* Begin TASK INPUTS *
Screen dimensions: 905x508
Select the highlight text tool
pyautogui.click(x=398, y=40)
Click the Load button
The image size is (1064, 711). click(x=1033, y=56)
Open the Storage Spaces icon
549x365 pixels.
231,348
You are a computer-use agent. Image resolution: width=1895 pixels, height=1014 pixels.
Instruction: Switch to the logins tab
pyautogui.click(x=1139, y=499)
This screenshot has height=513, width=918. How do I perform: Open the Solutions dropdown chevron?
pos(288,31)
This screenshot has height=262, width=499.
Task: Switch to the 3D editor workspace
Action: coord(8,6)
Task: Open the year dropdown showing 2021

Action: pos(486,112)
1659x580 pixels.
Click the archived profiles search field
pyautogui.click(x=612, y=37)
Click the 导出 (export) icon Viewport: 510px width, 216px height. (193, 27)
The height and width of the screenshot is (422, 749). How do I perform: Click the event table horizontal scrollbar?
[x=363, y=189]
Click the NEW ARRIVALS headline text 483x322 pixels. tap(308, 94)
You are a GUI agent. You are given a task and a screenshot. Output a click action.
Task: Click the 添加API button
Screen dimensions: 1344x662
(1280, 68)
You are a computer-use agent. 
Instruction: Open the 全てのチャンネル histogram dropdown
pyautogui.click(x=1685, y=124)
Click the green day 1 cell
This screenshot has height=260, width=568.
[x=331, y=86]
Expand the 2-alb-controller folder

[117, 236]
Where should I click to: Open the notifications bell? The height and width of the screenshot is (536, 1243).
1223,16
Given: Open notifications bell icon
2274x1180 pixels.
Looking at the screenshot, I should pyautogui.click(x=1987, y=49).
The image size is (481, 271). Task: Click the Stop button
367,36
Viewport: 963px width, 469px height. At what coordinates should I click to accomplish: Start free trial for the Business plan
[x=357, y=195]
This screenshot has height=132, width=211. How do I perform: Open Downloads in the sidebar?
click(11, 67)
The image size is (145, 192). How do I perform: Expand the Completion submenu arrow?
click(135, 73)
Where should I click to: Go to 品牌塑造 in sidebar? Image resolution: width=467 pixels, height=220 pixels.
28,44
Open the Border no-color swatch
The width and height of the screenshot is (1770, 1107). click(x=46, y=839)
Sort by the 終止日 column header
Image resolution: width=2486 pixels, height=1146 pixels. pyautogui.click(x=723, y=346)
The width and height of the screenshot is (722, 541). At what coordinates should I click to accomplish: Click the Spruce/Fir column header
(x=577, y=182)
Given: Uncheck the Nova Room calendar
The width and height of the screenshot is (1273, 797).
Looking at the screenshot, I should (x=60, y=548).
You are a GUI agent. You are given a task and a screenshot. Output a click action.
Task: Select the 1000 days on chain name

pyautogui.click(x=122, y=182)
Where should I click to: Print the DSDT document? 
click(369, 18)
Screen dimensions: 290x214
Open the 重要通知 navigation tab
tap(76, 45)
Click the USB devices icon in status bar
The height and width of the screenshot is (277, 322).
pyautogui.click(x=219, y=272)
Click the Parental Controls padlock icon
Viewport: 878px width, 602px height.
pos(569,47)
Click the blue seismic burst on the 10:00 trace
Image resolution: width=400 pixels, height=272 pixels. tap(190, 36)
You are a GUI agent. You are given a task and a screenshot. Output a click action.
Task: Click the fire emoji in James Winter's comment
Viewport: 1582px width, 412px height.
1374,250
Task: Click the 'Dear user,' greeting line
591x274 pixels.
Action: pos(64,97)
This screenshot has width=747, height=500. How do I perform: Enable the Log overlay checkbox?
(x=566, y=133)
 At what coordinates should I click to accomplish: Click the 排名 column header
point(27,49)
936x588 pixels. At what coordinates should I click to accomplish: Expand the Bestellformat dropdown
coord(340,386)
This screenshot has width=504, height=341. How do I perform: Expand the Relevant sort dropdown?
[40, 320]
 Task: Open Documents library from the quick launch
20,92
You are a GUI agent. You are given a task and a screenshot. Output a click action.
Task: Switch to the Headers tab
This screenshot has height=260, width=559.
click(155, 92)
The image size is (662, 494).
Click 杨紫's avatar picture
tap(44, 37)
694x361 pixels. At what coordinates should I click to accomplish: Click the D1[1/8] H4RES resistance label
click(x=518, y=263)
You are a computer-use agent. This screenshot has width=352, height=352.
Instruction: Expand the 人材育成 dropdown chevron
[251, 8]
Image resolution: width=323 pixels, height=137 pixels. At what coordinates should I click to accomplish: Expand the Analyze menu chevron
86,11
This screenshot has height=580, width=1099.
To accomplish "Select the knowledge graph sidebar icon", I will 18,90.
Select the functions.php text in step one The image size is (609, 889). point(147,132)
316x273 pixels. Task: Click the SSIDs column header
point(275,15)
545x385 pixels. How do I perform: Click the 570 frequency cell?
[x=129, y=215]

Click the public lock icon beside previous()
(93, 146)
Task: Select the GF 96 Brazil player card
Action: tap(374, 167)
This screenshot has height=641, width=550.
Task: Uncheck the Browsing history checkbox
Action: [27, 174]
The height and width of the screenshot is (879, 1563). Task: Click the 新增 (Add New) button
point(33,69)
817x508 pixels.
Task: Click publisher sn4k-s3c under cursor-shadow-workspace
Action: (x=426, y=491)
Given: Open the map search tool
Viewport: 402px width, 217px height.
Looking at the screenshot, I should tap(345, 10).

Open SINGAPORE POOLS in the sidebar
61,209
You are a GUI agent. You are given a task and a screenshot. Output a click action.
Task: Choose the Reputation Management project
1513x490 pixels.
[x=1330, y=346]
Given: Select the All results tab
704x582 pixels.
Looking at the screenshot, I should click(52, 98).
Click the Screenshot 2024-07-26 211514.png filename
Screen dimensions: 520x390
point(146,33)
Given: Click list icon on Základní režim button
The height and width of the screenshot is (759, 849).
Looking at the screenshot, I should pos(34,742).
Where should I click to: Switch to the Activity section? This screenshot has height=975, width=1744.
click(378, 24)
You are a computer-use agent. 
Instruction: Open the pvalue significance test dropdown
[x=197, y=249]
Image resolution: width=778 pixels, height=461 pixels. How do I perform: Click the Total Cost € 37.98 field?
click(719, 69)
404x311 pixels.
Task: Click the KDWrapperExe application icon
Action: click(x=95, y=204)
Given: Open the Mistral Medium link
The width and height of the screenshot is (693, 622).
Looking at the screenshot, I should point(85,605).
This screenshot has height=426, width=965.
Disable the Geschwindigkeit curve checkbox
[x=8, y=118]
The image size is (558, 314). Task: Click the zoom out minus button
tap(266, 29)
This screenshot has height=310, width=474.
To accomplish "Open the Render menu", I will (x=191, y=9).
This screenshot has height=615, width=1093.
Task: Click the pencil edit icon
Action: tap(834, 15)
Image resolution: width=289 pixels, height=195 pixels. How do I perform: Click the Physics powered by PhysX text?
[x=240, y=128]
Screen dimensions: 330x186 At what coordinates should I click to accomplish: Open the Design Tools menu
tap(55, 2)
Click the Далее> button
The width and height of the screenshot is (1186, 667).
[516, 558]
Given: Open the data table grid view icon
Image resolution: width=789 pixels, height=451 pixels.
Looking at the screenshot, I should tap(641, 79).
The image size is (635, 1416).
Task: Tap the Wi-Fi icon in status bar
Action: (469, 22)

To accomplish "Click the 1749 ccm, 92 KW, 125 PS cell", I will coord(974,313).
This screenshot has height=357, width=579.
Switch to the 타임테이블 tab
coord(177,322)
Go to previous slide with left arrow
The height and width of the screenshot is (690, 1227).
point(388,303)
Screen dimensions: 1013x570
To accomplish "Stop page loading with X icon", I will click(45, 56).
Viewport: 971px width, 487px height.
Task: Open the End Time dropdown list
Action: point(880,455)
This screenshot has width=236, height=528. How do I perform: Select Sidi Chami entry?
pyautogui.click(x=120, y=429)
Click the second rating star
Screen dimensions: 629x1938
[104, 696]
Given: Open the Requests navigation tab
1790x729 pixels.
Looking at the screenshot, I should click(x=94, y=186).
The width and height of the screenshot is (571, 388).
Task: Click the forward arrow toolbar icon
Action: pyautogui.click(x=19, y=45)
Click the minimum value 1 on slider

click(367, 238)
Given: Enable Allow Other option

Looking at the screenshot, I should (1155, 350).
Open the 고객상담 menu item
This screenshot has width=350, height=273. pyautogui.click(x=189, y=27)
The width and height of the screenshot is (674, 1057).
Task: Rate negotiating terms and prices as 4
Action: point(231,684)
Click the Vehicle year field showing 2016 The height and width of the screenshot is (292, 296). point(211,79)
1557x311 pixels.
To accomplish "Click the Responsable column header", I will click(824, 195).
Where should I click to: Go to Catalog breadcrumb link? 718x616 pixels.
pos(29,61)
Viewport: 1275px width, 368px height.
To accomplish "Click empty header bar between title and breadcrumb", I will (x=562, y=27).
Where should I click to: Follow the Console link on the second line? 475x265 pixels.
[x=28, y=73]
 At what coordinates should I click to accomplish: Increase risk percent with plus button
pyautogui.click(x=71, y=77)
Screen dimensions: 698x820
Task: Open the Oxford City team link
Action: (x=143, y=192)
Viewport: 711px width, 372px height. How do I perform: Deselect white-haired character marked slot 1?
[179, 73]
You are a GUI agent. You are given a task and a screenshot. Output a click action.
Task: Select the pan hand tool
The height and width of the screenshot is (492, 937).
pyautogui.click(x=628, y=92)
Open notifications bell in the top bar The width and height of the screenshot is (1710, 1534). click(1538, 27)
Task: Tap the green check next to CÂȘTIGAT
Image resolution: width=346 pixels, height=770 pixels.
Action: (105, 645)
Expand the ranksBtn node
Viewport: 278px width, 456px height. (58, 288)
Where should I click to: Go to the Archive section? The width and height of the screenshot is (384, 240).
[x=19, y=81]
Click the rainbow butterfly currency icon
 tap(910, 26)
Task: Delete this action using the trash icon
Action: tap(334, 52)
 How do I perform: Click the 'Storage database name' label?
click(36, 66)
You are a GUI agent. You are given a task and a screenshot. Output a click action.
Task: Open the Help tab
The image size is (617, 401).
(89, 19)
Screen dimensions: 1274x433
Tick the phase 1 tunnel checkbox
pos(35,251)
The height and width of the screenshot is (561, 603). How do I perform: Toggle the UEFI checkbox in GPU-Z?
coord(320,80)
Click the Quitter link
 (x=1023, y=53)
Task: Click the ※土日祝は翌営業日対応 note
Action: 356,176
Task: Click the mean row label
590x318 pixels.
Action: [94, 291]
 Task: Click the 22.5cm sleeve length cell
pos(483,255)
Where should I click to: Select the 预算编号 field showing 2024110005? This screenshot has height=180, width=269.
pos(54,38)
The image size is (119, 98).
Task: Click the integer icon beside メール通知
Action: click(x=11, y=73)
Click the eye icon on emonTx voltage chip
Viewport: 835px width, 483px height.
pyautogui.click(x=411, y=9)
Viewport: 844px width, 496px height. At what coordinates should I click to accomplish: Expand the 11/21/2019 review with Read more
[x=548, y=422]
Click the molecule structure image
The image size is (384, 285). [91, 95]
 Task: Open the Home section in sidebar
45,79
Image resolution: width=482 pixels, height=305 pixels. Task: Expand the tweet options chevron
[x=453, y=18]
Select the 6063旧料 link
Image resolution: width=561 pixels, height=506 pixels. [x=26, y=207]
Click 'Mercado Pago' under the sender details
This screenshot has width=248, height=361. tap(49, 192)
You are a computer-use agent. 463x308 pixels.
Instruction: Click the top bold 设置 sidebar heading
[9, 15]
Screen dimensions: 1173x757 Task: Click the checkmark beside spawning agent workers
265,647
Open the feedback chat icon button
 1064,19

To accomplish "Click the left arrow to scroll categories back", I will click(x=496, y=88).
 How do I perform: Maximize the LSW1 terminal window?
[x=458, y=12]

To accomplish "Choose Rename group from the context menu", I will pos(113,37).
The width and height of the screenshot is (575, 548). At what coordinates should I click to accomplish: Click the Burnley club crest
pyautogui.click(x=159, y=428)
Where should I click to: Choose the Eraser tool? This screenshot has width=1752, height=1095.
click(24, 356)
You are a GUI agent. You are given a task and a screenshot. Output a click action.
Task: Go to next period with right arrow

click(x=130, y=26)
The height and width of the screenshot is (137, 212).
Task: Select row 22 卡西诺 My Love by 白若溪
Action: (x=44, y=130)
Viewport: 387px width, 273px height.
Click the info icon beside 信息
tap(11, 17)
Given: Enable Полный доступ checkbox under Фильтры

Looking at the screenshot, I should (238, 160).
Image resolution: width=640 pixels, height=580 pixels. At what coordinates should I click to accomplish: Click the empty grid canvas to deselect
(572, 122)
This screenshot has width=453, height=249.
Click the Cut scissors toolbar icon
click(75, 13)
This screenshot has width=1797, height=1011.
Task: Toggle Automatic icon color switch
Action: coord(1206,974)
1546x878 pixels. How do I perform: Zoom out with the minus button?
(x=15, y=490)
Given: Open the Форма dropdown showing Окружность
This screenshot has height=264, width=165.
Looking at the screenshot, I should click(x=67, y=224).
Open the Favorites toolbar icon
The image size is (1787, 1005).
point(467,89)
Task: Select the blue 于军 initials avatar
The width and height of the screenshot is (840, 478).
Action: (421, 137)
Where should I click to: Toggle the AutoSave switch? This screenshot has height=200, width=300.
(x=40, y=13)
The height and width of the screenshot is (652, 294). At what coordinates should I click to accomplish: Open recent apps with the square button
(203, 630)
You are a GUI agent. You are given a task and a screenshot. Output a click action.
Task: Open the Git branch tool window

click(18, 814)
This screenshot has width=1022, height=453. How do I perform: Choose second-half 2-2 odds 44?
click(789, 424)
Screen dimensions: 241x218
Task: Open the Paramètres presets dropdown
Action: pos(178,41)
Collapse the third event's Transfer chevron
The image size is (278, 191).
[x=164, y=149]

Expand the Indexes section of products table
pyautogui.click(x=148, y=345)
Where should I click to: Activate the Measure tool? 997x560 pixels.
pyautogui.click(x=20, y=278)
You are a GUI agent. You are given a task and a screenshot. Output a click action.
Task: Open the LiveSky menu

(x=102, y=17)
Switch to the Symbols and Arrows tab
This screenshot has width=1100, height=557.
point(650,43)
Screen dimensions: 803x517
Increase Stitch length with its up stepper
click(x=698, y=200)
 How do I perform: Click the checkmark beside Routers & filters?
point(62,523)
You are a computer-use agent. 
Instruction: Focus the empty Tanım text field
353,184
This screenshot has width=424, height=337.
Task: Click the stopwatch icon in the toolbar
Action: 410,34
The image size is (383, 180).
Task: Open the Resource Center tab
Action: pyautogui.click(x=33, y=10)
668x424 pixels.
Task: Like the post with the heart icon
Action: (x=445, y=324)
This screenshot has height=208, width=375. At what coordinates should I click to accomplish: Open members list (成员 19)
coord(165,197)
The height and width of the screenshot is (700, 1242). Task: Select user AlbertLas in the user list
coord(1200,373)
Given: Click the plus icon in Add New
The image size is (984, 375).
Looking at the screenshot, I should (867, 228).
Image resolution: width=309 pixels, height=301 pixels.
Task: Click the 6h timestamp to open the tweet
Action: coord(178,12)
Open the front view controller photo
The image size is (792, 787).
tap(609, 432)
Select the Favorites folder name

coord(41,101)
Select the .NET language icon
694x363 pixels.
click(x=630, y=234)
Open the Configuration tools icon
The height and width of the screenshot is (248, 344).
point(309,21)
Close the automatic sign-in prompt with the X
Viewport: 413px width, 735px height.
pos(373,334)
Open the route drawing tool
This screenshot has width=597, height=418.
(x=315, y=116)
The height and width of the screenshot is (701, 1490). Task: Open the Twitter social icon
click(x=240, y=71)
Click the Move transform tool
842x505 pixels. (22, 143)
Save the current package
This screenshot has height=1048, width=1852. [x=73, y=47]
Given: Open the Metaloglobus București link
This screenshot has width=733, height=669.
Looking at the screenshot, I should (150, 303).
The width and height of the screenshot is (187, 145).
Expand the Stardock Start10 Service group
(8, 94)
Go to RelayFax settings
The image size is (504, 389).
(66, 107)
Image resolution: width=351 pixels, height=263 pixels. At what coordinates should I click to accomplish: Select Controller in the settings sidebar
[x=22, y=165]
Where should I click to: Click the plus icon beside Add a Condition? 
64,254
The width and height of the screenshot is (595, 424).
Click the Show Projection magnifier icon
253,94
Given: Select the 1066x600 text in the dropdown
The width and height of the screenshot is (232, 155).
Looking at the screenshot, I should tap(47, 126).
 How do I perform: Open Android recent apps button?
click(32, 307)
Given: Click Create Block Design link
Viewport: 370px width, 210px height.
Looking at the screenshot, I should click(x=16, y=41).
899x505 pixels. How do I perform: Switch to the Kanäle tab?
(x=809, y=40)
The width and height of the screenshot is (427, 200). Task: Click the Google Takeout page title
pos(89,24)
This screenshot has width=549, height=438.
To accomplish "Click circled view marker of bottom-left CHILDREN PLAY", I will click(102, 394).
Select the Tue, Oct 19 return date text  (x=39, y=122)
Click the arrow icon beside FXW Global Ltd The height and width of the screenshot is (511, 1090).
* End TASK INPUTS *
WHAT YOU NEED TO DO →
Copy the material word for word, starting at its first line and ending after the line that contains "pyautogui.click(x=1139, y=499)".

FULL ANSWER →
Screen dimensions: 905x508
Select the highlight text tool
pyautogui.click(x=398, y=40)
Click the Load button
The image size is (1064, 711). click(x=1033, y=56)
Open the Storage Spaces icon
549x365 pixels.
231,348
You are a computer-use agent. Image resolution: width=1895 pixels, height=1014 pixels.
Instruction: Switch to the logins tab
pyautogui.click(x=1139, y=499)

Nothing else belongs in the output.